[Selected excerpt]

====================

One survivor highlighted bundt noodle kugel, a sweet Ashkenazi egg noodle dish. (Ellen Silverman)
Almost every recipe is preceded by a story: When did the contributors eat a particular dish? Who taught them how to make it? What are their memories of it?
Eva Szepesi shared a recipe for palascinta, Hungarian pancakes that were accompanied by jam that her mother and grandmother made from their backyard apricot tree. Alexander Spilberg’s family couldn’t afford to buy veal before the war, but he learned to make veal paprikash when he moved to Canada; he also contributed a recipe for mamaglia, a typical Romanian side dish his mother served with plum jam. Angela Orosz-Richt, born Dec. 21, 1943 in Barrack C in Auschwitz, never tried the food her mother made before the war. Her submission is madartej, or bird’s milk, a sweet, rich custard her mother made weekly during Orosz-Richt’s childhood in postwar Hungary.
Despite their advanced age and the challenges around gathering during the coronavirus pandemic, five of the survivors met in New York in October 2021 to cook some of the recipes that would be included in the book. Silverman took photographs at the gathering.
Zalewska hoped to create a book that was “elegant and timeless, classic and inviting.” The goal, Zalewska said, was to “strip the images of a specific historical context and focus on just the beauty of the dish. We kept the arrangements minimalistic, and we limited the number of props. We kept the focus on the food.”
That was in keeping with the Holocaust experiences of the survivors featured. “We would talk and dream about compotes and food and so on,” Elisabeth Citrom recalled about her experience in concentration camps. “We lived on nothing but stories about food.”
Citrom’s recipe for eggplant salad tracks the path of her life. Citrom’s mother and grandmother made eggplant salad in Hungarian-controlled Transylvania, where Citrom was raised. But it also was a popular food in postwar Palestine and during the early years of the State of Israel, where Citrom lived immediately following the war. That dish followed her when she and her husband, also a survivor, moved to Sweden to reunite with her father when they learned that he, too, had survived the war. And it evolved into a family favorite for her grandchildren, raised in New York City.

====================

[Supplied information]
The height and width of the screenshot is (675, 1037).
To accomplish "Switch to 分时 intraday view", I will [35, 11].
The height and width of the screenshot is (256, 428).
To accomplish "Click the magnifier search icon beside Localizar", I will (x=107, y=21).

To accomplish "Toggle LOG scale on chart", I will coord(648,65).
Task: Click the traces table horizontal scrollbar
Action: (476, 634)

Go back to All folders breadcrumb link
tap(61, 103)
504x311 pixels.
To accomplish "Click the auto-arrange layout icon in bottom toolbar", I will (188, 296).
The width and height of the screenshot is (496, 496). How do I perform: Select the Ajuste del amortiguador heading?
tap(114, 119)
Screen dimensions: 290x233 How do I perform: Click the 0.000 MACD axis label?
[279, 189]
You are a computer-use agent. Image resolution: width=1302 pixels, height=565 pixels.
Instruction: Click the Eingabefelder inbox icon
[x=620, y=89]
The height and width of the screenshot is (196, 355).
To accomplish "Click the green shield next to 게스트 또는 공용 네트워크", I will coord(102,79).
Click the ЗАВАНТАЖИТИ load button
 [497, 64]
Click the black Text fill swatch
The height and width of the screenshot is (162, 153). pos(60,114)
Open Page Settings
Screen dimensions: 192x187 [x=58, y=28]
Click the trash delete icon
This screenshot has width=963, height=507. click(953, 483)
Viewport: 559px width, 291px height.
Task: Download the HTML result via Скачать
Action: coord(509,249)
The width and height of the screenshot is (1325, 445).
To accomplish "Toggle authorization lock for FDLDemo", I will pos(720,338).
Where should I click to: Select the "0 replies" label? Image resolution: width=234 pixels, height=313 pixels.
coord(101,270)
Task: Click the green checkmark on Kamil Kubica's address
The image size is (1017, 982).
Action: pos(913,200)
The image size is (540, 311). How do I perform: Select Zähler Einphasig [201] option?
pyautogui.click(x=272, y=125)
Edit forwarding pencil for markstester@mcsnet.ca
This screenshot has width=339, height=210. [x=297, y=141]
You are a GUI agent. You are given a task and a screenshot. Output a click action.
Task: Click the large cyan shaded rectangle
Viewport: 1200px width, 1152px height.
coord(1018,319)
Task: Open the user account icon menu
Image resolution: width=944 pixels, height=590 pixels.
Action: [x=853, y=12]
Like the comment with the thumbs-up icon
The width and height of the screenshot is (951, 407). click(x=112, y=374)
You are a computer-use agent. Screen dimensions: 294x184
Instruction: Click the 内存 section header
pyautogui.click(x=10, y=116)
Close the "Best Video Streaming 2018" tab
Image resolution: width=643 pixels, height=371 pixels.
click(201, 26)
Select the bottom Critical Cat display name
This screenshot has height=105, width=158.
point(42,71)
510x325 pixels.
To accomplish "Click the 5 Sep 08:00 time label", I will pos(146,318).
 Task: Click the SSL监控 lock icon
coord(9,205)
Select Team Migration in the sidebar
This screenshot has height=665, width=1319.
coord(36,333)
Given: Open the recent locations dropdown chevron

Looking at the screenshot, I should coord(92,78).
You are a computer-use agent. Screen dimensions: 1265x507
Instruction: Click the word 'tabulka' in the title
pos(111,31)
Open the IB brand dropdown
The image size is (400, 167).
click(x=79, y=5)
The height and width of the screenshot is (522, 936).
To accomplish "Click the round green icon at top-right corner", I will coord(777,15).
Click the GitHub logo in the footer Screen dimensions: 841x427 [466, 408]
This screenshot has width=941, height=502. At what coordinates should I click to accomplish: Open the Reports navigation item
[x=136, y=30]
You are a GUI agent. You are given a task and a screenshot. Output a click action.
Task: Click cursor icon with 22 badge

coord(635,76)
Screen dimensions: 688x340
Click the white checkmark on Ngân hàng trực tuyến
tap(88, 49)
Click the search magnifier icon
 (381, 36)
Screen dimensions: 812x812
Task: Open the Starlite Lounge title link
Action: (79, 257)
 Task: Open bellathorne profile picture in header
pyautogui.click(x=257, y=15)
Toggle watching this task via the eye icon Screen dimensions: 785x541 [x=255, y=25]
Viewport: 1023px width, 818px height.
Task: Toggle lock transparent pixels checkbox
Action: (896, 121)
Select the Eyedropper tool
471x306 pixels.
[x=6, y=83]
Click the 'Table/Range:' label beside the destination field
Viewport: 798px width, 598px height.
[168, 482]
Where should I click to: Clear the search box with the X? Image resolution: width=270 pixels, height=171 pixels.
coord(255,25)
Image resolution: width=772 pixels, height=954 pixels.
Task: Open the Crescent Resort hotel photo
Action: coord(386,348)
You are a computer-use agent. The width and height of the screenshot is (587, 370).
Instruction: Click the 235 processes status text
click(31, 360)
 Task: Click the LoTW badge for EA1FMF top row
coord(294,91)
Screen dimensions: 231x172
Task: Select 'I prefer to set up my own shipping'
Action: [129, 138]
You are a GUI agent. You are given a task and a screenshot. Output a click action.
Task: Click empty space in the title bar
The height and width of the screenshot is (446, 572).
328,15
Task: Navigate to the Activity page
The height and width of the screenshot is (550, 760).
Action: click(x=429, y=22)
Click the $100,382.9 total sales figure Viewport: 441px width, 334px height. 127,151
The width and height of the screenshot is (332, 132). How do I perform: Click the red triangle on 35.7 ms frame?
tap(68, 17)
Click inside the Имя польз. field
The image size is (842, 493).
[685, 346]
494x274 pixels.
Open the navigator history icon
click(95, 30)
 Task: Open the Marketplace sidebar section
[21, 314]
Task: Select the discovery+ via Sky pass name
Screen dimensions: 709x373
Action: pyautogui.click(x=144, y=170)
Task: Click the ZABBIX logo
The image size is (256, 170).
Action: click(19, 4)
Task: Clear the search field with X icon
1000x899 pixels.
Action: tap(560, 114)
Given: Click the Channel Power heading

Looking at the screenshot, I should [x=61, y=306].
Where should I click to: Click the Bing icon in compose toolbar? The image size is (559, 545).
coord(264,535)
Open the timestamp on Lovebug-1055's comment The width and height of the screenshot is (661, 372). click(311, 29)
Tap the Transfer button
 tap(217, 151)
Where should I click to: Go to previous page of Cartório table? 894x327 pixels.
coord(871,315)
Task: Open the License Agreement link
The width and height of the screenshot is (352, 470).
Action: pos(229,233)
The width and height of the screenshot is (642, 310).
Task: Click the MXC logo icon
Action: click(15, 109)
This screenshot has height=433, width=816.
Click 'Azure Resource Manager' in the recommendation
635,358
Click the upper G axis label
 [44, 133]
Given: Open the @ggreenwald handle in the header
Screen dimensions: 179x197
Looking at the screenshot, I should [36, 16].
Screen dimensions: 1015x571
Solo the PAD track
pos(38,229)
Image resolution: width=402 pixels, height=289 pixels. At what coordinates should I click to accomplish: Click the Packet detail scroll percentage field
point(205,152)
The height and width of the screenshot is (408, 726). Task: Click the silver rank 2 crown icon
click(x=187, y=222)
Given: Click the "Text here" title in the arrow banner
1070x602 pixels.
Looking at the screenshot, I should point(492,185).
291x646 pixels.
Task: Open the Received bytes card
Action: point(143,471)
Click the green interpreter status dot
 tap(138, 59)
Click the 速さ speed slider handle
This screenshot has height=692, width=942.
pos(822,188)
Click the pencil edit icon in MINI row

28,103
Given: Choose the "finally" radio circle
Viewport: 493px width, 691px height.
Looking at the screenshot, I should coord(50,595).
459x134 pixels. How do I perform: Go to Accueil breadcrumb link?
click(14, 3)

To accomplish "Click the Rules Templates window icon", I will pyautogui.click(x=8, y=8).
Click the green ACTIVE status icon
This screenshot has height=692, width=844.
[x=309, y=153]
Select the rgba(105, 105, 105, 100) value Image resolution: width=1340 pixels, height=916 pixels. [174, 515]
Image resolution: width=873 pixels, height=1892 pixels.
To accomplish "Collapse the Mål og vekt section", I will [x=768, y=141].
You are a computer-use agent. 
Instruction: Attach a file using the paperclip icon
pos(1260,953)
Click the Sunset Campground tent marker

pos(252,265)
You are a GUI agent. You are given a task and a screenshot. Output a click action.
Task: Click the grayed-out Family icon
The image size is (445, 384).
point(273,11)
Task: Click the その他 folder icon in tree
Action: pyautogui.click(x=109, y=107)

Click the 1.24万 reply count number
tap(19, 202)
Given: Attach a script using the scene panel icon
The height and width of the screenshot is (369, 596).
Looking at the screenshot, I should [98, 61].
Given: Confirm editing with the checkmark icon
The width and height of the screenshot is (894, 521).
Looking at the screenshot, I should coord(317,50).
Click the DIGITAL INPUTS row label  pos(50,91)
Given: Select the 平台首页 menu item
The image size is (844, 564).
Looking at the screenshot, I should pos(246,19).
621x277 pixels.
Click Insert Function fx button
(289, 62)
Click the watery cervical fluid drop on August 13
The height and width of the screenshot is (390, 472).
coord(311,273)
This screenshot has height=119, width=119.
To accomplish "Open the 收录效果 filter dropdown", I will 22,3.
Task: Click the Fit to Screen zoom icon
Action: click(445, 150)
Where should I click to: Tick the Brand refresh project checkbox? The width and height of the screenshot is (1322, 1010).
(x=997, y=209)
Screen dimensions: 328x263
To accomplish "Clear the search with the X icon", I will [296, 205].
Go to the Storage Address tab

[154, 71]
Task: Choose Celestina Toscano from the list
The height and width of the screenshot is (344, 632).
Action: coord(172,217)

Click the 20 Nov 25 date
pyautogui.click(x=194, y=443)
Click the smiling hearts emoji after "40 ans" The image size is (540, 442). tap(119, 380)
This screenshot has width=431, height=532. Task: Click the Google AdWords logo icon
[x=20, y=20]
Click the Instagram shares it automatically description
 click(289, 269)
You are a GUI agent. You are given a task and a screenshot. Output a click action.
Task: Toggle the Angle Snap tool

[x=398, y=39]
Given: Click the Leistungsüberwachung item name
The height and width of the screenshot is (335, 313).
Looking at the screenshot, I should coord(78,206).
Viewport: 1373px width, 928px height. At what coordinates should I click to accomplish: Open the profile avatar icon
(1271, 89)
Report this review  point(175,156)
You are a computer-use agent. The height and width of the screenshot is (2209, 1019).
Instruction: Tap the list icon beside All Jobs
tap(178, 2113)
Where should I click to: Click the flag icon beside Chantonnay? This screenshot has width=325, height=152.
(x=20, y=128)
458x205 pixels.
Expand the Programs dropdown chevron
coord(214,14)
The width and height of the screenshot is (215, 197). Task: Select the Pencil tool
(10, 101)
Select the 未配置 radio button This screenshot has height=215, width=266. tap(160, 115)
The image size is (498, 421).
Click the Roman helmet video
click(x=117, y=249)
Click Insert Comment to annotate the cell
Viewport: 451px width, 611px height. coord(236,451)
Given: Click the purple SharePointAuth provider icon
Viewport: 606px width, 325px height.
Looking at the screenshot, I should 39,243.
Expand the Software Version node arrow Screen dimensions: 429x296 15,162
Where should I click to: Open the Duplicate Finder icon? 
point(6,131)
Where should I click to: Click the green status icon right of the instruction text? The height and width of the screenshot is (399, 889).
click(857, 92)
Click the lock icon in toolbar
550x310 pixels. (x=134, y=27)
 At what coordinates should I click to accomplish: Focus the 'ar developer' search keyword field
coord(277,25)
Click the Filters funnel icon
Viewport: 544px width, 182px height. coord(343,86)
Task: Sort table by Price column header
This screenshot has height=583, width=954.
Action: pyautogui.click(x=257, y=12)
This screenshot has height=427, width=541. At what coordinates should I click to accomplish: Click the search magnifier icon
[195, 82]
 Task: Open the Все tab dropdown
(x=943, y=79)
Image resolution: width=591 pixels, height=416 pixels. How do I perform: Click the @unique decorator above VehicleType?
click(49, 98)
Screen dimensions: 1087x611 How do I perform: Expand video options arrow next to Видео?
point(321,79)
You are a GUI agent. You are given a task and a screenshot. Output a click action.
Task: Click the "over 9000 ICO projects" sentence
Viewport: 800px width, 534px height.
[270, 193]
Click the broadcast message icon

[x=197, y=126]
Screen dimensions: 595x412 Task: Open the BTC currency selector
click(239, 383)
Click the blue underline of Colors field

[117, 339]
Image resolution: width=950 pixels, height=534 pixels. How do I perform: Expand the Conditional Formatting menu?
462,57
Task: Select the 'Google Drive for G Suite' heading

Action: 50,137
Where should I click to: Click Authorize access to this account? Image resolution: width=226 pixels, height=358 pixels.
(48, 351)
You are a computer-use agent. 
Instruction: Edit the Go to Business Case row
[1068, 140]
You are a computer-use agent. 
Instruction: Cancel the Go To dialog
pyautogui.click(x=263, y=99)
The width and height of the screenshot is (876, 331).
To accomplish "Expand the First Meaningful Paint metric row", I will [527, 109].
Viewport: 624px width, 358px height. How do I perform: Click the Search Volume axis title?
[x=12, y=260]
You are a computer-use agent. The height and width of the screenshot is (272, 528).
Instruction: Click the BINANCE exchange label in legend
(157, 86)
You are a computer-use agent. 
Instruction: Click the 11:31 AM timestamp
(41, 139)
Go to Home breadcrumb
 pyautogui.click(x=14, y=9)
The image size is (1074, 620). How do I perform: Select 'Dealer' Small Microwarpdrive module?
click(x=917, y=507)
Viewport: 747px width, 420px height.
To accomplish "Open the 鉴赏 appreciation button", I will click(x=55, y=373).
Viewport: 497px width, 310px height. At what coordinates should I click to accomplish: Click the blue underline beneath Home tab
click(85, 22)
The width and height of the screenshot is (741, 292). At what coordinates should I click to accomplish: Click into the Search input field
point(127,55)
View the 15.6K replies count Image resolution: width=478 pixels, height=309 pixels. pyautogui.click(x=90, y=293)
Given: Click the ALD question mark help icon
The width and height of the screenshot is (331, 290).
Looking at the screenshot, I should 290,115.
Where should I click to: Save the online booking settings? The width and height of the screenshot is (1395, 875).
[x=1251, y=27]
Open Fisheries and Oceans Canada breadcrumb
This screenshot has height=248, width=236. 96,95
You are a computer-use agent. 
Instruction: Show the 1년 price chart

====================

[Assigned task 1] Translate this sentence from the excerpt on survivors' recipes into Spanish: "Citrom's recipe for eggplant salad tracks the path of her life."
[Assigned task 2] Please write the next paragraph of the excerpt on survivors' recipes, picking up after its final sentence.

[Answer space 1] La receta de ensalada de berenjena de Citrom sigue el recorrido de su vida.

[Answer space 2]
Another contributor, Rachel Roth, was an excellent storyteller, and she would share memories of Shabbat dinners and fragrant dishes with her fellow prisoners while they stood outside in frigid line-ups. “Rachel’s Fantastical Chicken Soup” is a classic recipe finished off with thin noodles and savoy cabbage. Roth, who died in February, went on to have five children and she came to the commemoration in 2020 with three generations of her family.
Another contributed matbucha, a tomato and pepper spread with roots in North African cuisine. (Ellen Silverman)
Survivors who did not make it to the 2020 gathering are represented as well. Goldie Finkelstein, the sole survivor of her immediate family in Poland, died in December 2019. The book also includes a recipe for onion-free potato pancakes from Nobel Laureate Elie Wiesel, who died in 2016. Lauder, a close friend of the Wiesel family, contacted the writer’s widow, Marion, for the family’s recipe.
Lauder writes in the book’s foreword that the project is a testament to the power of the human spirit. He hopes that copies will be given as a gift to every Jewish couple at the start of their lives together.
“This book brings a connection to the past,” he said. “There is no stronger connection you can have than food. You generally can’t wear your ancestors’ clothes or visit their homes. But you can prepare the same food.”